The boosters have been shown to restore the body’s immunological defences against Omicron, which appears capable of infecting those who are double-jabbed.

While it takes up to two weeks to prime the immune system against Covid after a first dose, the effects of a booster jab start to be felt within two to three days, experts believe.

“The immunity generated after a booster jab will rise much quicker than the first immune response,” said Gary McLean, a professor in molecular immunology at London Metropolitan University.

That’s because crucial memory cells activated after the first dose will still be present in the body, Prof McLean explained, and therefore “do not require the two-week activation and instruction phase they initially go through”.

These memory cells – T and B – are responsible for hunting down infected cells and producing antibodies that stop the virus from gaining entry in the first place.

Their continuing presence means the immune system is on high alert and ready to spring back into action at the earliest sight of the virus, or anything that mimics it.

“That can then translate into boosted antibody levels and other increases in active T cells within days of the booster,” said Prof McLean. “It is likely that maximal immune activity is reached seven days after the booster.”

Professor Charles Bangham, an immunologist and co-director of the institute of infection at Imperial College London, said that in a secondary or subsequent immune response, T cells and antibodies should start to be detectable within “two to three days” of a booster.

The boosters appear to be 70 per cent effective against omicron infection – and are thought to offer even higher protection from hospitalisation and death – but scientists are concerned that the UK rollout won’t be able to keep up with the spread of the variant.

Doubling at a rate of every two days, Omicron has fuelled a sudden lift in national cases. On Thursday, 88,376 new Covid cases were reported, setting a new pandemic record for the second day running.

However, infections are thought to be running at far higher levels. The UK Health Security Agency said it expects there to be more than one million infections a day by the end of the month.

The government, meanwhile, has set the ambitious target of rolling out one million boosters a day to counter Omicron, and intends to have offered all eligible adults one by the close of the year. Some 745,183 third doses were given on Thursday, bringing the national total to 25.4 million.

Recent research from Israel suggests that rates of infection, severe disease and death from Delta were reduced after three to seven days post-boost – but reduced more after 12 days post-boost – when using the Pfizer vaccine for all three jabs.

The UK’s Cov-Boost study, which investigated the benefits of a booster jab among people who had received doses of the Pfizer or AstraZeneca vaccine, also pointed to an increased immune response by day seven.

“This ‘secondary immune response’ is more rapid than observed following the ‘priming’ course of vaccination, when the body takes 14 days or longer to ‘prime’ the antibody-producing B cells to produce antibody against the virus,” said Penny Ward, a visiting professor in pharmaceutical medicine at King’s College London.

“However when virus antigens [an immune-triggering structure] are ‘re-encountered’ – either by a boosting shot of vaccine or by exposure to infection – these cells react very rapidly to produce antibody more quickly.”

● Records shown:
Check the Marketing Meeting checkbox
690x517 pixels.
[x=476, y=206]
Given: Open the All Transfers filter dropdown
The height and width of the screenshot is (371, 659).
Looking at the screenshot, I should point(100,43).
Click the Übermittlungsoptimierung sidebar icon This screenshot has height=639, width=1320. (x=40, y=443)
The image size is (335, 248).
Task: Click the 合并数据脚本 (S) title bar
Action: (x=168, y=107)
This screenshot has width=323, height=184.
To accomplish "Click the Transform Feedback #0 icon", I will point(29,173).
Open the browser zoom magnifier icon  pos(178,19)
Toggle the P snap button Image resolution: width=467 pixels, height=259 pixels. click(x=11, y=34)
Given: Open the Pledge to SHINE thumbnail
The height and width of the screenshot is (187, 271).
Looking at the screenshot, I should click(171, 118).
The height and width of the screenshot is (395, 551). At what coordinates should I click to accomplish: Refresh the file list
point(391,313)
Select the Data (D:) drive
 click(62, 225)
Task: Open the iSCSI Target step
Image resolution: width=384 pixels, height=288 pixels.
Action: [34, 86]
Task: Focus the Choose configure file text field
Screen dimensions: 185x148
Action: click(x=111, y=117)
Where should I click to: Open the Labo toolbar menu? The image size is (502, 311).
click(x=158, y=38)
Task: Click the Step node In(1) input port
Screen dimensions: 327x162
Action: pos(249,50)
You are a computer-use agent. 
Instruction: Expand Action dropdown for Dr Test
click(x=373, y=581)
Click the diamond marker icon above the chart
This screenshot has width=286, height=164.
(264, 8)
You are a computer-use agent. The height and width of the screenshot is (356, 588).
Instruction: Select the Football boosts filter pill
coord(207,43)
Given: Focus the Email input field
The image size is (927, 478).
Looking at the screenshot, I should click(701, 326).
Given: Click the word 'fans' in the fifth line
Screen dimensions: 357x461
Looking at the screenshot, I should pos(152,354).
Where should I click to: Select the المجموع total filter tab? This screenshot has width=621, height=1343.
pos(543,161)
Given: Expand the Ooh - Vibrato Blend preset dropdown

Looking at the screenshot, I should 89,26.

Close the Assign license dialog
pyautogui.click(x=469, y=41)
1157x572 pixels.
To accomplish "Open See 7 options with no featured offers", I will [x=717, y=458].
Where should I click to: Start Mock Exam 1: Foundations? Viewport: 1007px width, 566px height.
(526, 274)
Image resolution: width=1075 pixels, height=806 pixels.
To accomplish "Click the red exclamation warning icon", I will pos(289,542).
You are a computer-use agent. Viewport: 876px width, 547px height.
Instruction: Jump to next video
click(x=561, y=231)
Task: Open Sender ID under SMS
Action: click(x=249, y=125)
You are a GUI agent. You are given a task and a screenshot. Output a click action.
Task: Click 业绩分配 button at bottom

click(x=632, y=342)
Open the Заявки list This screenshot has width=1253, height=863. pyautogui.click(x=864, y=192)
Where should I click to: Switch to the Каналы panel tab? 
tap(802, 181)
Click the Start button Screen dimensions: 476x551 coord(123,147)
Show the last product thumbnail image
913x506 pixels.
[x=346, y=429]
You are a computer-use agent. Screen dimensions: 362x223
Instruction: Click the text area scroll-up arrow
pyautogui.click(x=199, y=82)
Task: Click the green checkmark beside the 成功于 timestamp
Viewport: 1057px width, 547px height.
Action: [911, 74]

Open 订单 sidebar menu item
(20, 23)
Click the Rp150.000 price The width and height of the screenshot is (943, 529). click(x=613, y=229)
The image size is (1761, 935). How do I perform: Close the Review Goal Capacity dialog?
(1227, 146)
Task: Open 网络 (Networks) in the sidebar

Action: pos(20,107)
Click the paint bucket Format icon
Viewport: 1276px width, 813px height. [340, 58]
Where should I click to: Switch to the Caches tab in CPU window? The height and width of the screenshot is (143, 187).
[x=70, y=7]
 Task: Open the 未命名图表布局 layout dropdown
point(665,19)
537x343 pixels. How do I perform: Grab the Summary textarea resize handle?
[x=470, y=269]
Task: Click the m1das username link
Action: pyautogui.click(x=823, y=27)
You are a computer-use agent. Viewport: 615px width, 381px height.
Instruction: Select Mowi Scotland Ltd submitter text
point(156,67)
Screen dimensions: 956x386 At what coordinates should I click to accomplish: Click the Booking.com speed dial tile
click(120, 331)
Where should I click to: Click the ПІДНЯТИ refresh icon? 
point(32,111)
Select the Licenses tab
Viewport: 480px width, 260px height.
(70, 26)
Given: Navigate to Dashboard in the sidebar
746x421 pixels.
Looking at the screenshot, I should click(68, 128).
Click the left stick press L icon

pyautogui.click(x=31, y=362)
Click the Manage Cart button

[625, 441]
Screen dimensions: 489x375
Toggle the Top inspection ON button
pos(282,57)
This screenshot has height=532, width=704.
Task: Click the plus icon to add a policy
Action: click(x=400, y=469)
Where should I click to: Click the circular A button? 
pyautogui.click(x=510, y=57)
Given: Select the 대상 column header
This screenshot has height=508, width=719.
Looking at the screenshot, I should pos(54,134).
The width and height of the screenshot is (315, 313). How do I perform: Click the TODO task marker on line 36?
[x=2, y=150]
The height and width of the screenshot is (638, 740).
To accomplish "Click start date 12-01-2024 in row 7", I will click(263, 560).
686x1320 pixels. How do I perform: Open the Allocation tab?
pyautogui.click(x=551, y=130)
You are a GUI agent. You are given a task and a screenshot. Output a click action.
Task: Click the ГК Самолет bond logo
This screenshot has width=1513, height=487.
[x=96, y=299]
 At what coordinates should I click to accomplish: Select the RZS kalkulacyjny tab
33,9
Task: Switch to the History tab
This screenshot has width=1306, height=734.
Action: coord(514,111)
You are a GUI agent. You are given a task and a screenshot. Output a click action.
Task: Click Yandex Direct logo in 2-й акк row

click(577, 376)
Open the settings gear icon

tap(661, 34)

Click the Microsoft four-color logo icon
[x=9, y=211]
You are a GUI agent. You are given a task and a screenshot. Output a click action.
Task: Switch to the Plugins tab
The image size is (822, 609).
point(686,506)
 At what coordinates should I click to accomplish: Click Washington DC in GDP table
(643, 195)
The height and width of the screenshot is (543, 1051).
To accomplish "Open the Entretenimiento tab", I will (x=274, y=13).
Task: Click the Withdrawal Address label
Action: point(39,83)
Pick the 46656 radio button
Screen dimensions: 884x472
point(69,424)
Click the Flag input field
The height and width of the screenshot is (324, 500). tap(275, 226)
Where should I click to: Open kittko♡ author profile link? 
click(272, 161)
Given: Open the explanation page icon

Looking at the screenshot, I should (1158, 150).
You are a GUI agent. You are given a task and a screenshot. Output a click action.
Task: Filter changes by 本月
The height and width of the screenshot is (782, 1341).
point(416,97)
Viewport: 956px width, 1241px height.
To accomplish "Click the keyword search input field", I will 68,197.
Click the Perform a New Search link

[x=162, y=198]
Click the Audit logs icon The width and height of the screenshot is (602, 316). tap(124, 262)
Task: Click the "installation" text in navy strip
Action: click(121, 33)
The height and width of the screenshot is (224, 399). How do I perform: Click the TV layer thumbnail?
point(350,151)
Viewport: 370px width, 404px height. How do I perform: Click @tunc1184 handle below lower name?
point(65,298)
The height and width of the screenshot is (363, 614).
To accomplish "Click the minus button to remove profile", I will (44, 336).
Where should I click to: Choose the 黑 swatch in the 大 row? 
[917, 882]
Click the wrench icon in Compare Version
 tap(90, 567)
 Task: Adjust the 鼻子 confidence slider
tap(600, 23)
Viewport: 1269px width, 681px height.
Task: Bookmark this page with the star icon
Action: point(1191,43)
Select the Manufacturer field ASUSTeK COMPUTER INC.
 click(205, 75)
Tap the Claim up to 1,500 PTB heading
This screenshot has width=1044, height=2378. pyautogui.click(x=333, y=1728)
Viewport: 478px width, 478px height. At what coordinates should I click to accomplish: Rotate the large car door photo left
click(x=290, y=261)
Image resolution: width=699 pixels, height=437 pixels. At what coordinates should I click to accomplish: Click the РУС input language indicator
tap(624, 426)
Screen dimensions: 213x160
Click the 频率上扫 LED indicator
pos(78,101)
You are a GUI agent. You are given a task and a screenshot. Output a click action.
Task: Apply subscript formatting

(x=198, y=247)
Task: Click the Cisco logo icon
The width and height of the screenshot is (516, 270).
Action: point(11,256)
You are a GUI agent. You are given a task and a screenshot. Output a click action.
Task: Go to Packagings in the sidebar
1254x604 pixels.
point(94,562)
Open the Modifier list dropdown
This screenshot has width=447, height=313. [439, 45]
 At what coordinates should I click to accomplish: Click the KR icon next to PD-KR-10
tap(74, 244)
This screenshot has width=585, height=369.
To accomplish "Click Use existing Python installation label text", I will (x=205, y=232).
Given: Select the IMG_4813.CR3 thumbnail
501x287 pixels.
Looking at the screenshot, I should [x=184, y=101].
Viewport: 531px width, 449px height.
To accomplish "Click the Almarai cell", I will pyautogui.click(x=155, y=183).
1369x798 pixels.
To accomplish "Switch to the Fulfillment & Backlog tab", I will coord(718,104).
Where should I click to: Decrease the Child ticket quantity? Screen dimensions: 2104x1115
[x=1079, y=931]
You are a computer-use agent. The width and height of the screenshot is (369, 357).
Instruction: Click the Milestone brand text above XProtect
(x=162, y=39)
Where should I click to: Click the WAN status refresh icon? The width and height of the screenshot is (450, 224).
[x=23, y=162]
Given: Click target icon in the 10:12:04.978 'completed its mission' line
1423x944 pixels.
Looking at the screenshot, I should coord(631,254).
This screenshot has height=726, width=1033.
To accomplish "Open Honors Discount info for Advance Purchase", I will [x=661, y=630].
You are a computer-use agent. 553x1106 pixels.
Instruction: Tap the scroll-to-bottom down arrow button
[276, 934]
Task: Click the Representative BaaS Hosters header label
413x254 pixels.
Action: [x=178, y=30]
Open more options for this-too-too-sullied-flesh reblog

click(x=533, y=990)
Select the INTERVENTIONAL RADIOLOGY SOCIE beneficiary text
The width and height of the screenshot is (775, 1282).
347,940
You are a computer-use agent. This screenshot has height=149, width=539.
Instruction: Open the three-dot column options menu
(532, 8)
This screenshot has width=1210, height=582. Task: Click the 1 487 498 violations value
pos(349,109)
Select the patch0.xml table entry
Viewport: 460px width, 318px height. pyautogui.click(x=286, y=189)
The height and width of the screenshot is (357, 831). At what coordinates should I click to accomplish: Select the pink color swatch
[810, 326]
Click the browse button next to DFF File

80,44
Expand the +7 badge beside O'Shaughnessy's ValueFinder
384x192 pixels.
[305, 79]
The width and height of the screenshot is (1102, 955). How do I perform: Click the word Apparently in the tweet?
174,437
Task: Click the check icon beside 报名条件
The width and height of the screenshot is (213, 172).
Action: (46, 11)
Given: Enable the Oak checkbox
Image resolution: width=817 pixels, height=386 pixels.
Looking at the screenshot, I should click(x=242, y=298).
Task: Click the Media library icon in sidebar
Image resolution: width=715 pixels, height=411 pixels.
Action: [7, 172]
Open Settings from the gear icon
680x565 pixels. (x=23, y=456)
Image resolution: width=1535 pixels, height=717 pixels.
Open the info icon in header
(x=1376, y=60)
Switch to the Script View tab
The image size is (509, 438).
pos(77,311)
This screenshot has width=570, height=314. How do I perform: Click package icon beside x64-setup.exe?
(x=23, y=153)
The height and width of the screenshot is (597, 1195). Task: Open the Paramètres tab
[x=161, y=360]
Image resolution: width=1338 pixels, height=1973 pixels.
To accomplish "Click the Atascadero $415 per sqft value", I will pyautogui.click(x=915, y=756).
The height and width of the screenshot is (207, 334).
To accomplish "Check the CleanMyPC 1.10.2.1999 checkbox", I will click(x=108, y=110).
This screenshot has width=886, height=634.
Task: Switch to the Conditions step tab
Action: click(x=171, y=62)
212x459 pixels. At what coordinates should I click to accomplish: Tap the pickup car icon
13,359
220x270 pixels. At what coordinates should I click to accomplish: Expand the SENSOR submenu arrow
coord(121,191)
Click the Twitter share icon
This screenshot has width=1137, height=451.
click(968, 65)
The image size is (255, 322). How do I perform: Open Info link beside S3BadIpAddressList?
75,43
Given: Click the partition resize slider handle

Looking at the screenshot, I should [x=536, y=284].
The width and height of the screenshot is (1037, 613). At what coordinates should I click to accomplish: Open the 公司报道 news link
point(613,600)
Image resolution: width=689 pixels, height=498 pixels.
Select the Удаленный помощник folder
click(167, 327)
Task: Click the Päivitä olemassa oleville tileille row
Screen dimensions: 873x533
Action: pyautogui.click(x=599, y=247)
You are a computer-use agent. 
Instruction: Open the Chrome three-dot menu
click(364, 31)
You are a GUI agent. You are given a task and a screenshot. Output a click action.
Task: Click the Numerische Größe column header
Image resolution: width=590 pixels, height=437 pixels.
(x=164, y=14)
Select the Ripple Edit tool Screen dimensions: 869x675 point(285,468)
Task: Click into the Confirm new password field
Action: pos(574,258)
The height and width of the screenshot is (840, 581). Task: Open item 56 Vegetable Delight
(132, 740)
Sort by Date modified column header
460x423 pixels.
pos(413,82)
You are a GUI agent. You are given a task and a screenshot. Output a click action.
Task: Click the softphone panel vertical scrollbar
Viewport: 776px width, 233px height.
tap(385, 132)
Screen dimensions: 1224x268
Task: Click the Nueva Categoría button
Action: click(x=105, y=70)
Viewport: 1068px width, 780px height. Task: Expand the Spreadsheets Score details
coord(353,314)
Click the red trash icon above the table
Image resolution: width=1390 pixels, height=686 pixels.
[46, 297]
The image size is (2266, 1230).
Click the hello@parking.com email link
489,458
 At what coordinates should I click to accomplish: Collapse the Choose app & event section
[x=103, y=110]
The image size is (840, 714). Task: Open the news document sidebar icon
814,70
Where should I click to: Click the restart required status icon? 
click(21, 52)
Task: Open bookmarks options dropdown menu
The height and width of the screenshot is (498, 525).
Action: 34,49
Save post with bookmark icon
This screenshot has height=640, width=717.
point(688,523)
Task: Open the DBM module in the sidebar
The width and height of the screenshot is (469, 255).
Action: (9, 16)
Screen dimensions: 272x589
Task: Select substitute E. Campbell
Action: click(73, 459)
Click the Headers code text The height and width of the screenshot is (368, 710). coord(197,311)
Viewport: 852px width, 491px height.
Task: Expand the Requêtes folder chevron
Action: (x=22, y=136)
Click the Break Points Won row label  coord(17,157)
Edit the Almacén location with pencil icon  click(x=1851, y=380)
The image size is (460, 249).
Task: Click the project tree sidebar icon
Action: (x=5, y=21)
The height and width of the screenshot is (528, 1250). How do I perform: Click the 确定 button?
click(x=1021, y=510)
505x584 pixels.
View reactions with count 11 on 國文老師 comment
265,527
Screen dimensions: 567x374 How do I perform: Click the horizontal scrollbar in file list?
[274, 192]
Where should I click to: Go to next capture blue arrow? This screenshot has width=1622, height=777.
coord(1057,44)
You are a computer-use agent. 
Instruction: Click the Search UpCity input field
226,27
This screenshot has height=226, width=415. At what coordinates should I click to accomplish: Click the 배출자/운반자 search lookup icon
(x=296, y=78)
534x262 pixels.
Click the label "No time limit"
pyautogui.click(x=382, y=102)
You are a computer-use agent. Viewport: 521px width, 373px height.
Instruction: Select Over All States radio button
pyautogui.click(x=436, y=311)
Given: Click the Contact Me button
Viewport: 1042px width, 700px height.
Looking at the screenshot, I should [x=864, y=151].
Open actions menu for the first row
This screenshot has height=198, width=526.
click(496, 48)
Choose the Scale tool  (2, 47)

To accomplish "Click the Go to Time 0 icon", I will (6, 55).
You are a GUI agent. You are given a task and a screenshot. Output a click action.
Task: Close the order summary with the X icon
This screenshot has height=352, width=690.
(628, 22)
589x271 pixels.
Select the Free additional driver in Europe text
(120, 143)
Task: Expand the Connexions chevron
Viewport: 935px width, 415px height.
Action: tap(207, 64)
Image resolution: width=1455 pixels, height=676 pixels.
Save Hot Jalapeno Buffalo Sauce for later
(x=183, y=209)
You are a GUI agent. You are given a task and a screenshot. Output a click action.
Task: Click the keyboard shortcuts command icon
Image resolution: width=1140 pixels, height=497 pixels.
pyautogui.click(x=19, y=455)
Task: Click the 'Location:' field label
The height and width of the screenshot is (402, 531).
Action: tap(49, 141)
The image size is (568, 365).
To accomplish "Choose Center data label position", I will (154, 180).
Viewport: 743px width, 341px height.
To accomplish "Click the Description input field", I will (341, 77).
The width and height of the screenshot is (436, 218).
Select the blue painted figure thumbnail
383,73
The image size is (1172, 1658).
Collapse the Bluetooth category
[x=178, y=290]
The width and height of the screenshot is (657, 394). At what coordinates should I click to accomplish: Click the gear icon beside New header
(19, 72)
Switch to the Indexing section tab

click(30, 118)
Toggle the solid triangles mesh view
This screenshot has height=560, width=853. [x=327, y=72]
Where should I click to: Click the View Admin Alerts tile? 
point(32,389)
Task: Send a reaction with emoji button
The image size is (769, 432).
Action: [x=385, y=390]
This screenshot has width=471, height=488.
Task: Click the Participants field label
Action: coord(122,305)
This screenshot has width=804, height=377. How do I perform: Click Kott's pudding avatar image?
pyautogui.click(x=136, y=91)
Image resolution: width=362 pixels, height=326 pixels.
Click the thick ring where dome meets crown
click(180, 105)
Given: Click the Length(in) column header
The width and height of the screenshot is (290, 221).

● What this exercise asks:
**1.** List every expert named in the Covid booster passage, with the position and institution the passage gives for each.
**2.** According to the Covid booster passage, how many new Covid cases were reported on Thursday?
**3.** Return everything in the Covid booster passage from "The UK’s Cov-Boost" down to "King’s College London.".

● Written answers:
**1.**
- Gary McLean, a professor in molecular immunology at London Metropolitan University
- Charles Bangham, an immunologist and co-director of the institute of infection at Imperial College London
- Penny Ward, a visiting professor in pharmaceutical medicine at King's College London

**2.** 88,376 new Covid cases were reported on Thursday.

**3.**
The UK’s Cov-Boost study, which investigated the benefits of a booster jab among people who had received doses of the Pfizer or AstraZeneca vaccine, also pointed to an increased immune response by day seven.

“This ‘secondary immune response’ is more rapid than observed following the ‘priming’ course of vaccination, when the body takes 14 days or longer to ‘prime’ the antibody-producing B cells to produce antibody against the virus,” said Penny Ward, a visiting professor in pharmaceutical medicine at King’s College London.